## [TAREFA PROPOSTA 1]
Indique se cada afirmação concorda com o texto sobre o Código da Estrada, respondendo sim ou não e citando literalmente as palavras decisivas: (a) o pagamento voluntário era feito pelo mínimo da coima aplicável; (b) os interessados tinham 30 dias, a contar da notificação, para apresentar a defesa; (c) quem pagasse voluntariamente a coima ficava impedido de apresentar defesa.
## [TAREFA PROPOSTA 2]
Nos registos, troque "Pivot" por "Summary" no trecho que começa na linha que contém "Click the Panoramique navigate arrows icon" e termina na linha que contém "Looking at the screenshot, I should (x=220, y=108).". Reescreva apenas esse trecho, sem alterar mais nada.

## [TEXTO DA PÁGINA]
########
5 - Na sua redacção originária, o Código da Estrada vigente, aprovado pelo Decreto-Lei 114/94, de 3 de Maio, permitia o pagamento voluntário das coimas previstas para as contra-ordenações nele definidas, pagamento que seria feito pelo mínimo da coima aplicável (artigo 154.º, n.º 1) e que «implica[va] a condenação do infractor na sanção acessória correspondente, também pelo mínimo, sem prejuízo do disposto nos artigos 143.º, 144.º e 145.º» (artigo 154.º, n.º 2), que, respectivamente, possibilitavam a dispensa da sanção acessória (tendo em conta as circunstâncias da mesma e o facto de o condutor ser infractor primário ou não ter praticado qualquer contra-ordenação grave ou muito grave nos últimos três anos - artigo 143.º), a sua atenuação especial (com redução para metade da sua duração mínima e máxima, tendo em conta os mesmos factores - artigo 144.º) ou a suspensão da sua execução (verificando-se os pressupostos de que a lei penal geral faz depender a suspensão da execução das penas - artigo 145.º). O procedimento para aplicação das sanções era regulado no artigo 155.º, que previa que, antes da correspondente decisão, as pessoas interessadas fossem notificadas dos factos constitutivos da infracção e das sanções aplicáveis (n.º 1), sendo, «quando possível, o interessado [...] notificado no acto de autuação, mediante a entrega de um exemplar do auto de notícia, donde conste a possibilidade de pagamento voluntário pelo mínimo e suas consequências quanto à sanção acessória, prazo e local para pagamento voluntário e para apresentação de defesa» (n.º 2), devendo os interessados, no prazo de 15 dias a contar da notificação, apresentar a sua defesa por escrito ou proceder ao pagamento voluntário (n.º 3), dispondo o subsequente n.º 4 que: «Os interessados que procedam ao pagamento voluntário da coima não ficam impedidos de apresentar a sua defesa para efeitos do disposto nos artigos 143.º, 144.º e 145.º», ou seja, para efeitos de alcançar a dispensa de aplicação da sanção acessória, a sua atenuação especial ou a suspensão da sua execução.
########
## [REGISTOS DO CONJUNTO]
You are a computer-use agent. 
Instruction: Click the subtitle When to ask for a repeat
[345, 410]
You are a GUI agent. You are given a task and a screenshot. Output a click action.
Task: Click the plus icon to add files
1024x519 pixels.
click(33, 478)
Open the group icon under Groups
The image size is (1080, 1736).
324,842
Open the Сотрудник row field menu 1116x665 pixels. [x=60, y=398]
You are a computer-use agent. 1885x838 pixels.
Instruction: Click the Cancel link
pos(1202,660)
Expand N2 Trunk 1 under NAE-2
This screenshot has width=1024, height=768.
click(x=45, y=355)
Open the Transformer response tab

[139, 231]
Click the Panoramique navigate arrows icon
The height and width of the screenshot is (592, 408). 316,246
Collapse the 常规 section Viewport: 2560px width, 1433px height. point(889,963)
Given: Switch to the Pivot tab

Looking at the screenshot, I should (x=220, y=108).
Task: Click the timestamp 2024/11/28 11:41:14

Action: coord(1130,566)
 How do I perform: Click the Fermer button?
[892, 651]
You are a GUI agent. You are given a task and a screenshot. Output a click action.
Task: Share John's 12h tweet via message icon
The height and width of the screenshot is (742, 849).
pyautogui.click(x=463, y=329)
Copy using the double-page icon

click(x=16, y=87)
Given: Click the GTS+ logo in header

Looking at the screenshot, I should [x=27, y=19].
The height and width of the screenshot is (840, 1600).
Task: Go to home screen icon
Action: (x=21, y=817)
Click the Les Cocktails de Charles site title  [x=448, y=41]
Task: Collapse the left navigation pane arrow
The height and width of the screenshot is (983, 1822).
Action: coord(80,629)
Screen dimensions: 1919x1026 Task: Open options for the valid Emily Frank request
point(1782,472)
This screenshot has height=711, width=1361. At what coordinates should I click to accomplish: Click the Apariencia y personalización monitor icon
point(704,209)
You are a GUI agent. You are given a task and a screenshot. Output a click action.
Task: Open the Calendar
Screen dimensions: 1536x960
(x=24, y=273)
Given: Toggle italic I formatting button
########
## [RESOLUÇÃO ESCRITA 1]
(a) Sim: «pagamento que seria feito pelo mínimo da coima aplicável».
(b) Não: «no prazo de 15 dias a contar da notificação».
(c) Não: «Os interessados que procedam ao pagamento voluntário da coima não ficam impedidos de apresentar a sua defesa».

## [RESOLUÇÃO ESCRITA 2]
Click the Panoramique navigate arrows icon
The height and width of the screenshot is (592, 408). 316,246
Collapse the 常规 section Viewport: 2560px width, 1433px height. point(889,963)
Given: Switch to the Summary tab

Looking at the screenshot, I should (x=220, y=108).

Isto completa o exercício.